The learning paper has been produced as part of the 2021 evaluation of the BRACC programme. Analysis of the impact evaluation data showed that – contrary to expectations as they were not targeted by the programme – many households in control communities also reported participating in interventions of the same type run by PROSPER. For activities such as village savings and loans association (VSLA) groups and farmer groups, which are common in Malawi, households may have participated in activities sponsored by other stakeholders. However, some PROSPER activities such as Cash for Inputs are quite unique, so this suggests that there has been spillover of interventions beyond the target population.
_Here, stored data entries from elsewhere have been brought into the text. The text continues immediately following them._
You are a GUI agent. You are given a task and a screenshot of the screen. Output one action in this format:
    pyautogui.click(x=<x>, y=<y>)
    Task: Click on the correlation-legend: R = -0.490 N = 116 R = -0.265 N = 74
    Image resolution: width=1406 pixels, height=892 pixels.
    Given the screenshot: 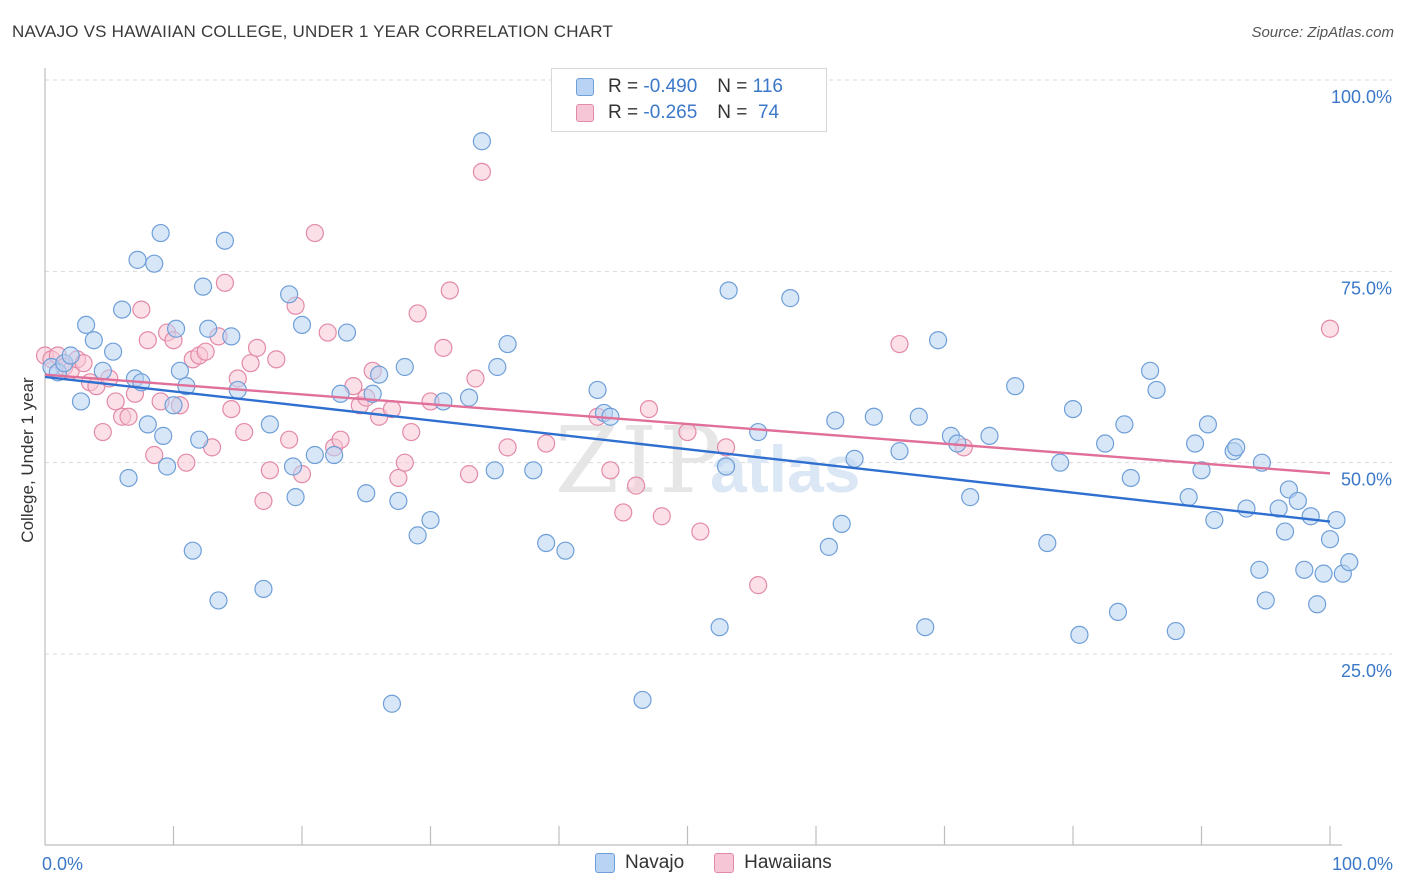 What is the action you would take?
    pyautogui.click(x=689, y=100)
    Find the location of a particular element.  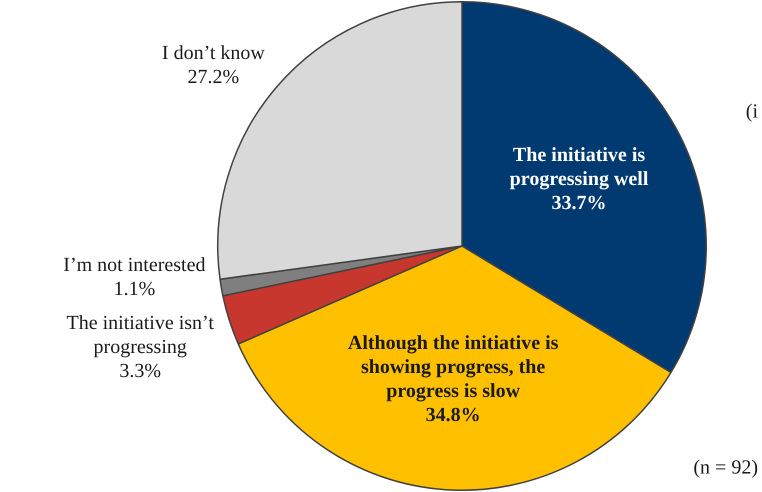

data-label: 33.7% is located at coordinates (580, 203).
Types of spillovers documented included the following:
- Temporal effects: for example, positive impacts on income from PROSPER activities enabling investment in additional livelihood activities
- Externalities: for example, community-wide decreases in water-borne diseases due to PROSPER programme participants’ investments in hygiene
- Social interaction effects: for example, neighbours taking up beekeeping after observing African Parks participants having success with it
- Context equilibrium effects related to social norms: for example, other community members changing hygiene behaviour in response to shifting social norms around hygiene due to training conducted as part of PROSPER
- General equilibrium effects related to the wider economy: for example, increased income among programme participants resulting in increased spending and hiring of labour and services in communities
- Programmatic spillover effects: for example, with less food insecurity, local government programmes are able to focus on other activities to build long-term resilience and development.